**ВОПРОСЫ**.
a: Перепишите часть показанного фрагмента, начиная со слов «Поднявшись по ледовой» и заканчивая словами «на снегу тропе.». При этом поменяйте «Горб» на «Холм».
b: Как, согласно показанному фрагменту, англичане из экспедиции Эванса окрестили крутой склон перед Верхним ледопадом?

**ПОКАЗАННЫЙ ФРАГМЕНТ**.
^^^^^^^^^^^^^^^^

Второй высотный лагерь
Главное, следи, чтобы не зацепить кошкой за кошку, напутствовал меня старший тренер, довольный очевидно, тем, что может хоть кого-то «потренировать» в прямом смысле слова. Ведь по части индивидуальной техники каждый из собравшихся на Канченджанге был если не профессором, то уж наверняка доцентом.
— Иди в своем темпе, два-три вдоха на один шаг. А ногу тяни повыше, не части, — слышался сзади подбадривающий голос Иванова. — Хорошо. Перестегни жюмар.
Я не хочу сравнивать Валентина Андреевича с Кашпировским, а себя с истеричной дамочкой, но его спокойный тон внушал мне уверенность в собственных силах.
Поднявшись по ледовой стенке и пройдя по маркированной тропе между трещин ледового поля, спускающегося к «Могиле П́аша», мы начали подъем на Горб — так окрестили англичане из экспедиции Эванса крутой склон перед Верхним ледопадом. Я часто наблюдал из базового лагеря, как медленно, словно мухи по стеклу, передвигаются по нему альпинисты. Можно уйти в столовую, напиться чаю, и за это время точки едва продвинутся вперед по темнеющей на снегу тропе.
А вот как это выглядит вблизи.
Ты хрипишь и тянешь ногу, тянешь ногу и хрипишь, чтобы через десяток шагов замереть, обессилев, и, согнувшись в три погибели, частыми-частыми вдохами восстановить дыхание. Конечно, полностью отрегулировать его не удается — как ни верти, кислорода на такой высоте кот наплакал. И
ты начинаешь вентилировать легкие чуть ли не через каждые два-три шага.
То, что я, нетренированный человек, испытал на этой высоте, сравнимо, наверное, хоть отчасти, с тем, что ощущает альпинист экстра-класса на восьмитысячных вершинах. В этом меня убеждают и виденные высотные кинокадры, и то, как описывают свое самочувствие там мои друзья.
Только одна большая разница. Я шел в панамке и ковбойке — жаркое солнце заставило раздеться. Наверху же к гипоксии добавляются мороз и ветер, вытягивающие из обескислороженного, то есть фактически лишенного подачи энергии, тела последнее тепло. Там даже металлическая пряжка на ремешке от часов может оставить след обморожения. Кто-то рассказывал, что на одном из восхождений обнаружил у себя на рукавице дырочку диаметром со спичечную головку. И реально ощутил, как через это микроотверстие, будто из реактивного сопла, улетучивалось тепло его тела...
Боюсь показаться банальным, но у каждого в жизни должен быть свой Эверест. И не важно, как он называется на самом деле: Эверестом, Канченджангой, I высотным лагерем или вообще каким-то словом, не имеющим отношения к альпинизму. Главное, что масштаб достижения должен хотя бы немного превысить то, что ты считал для себя возможным. Он должен быть хоть немного запредельным. И тогда у тебя появляется новый потенциал для роста, для борьбы и преодоления.
***
Валере Хрищатому опять не повезло. Его пятерка вышла на маршрут одновременно с группой Виноградского.

^^^^^^^^^^^^^^^^

**ПРЕДОСТАВЛЕННЫЙ МАТЕРИАЛ**.
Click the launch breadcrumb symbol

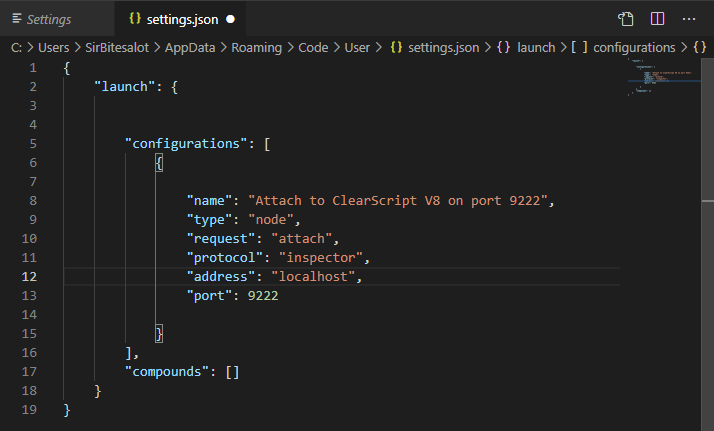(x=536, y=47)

^^^^^^^^^^^^^^^^

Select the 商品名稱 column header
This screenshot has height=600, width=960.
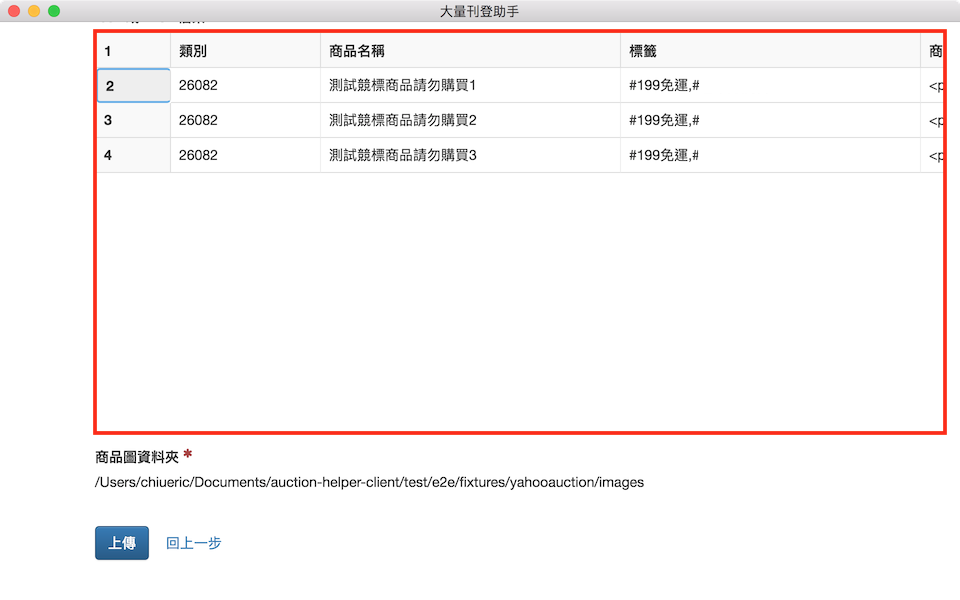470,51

^^^^^^^^^^^^^^^^

**РЕШЕНИЯ ЗАДАНИЙ**.
a:
Поднявшись по ледовой стенке и пройдя по маркированной тропе между трещин ледового поля, спускающегося к «Могиле П́аша», мы начали подъем на Холм — так окрестили англичане из экспедиции Эванса крутой склон перед Верхним ледопадом. Я часто наблюдал из базового лагеря, как медленно, словно мухи по стеклу, передвигаются по нему альпинисты. Можно уйти в столовую, напиться чаю, и за это время точки едва продвинутся вперед по темнеющей на снегу тропе.

b: Они окрестили этот склон Горбом.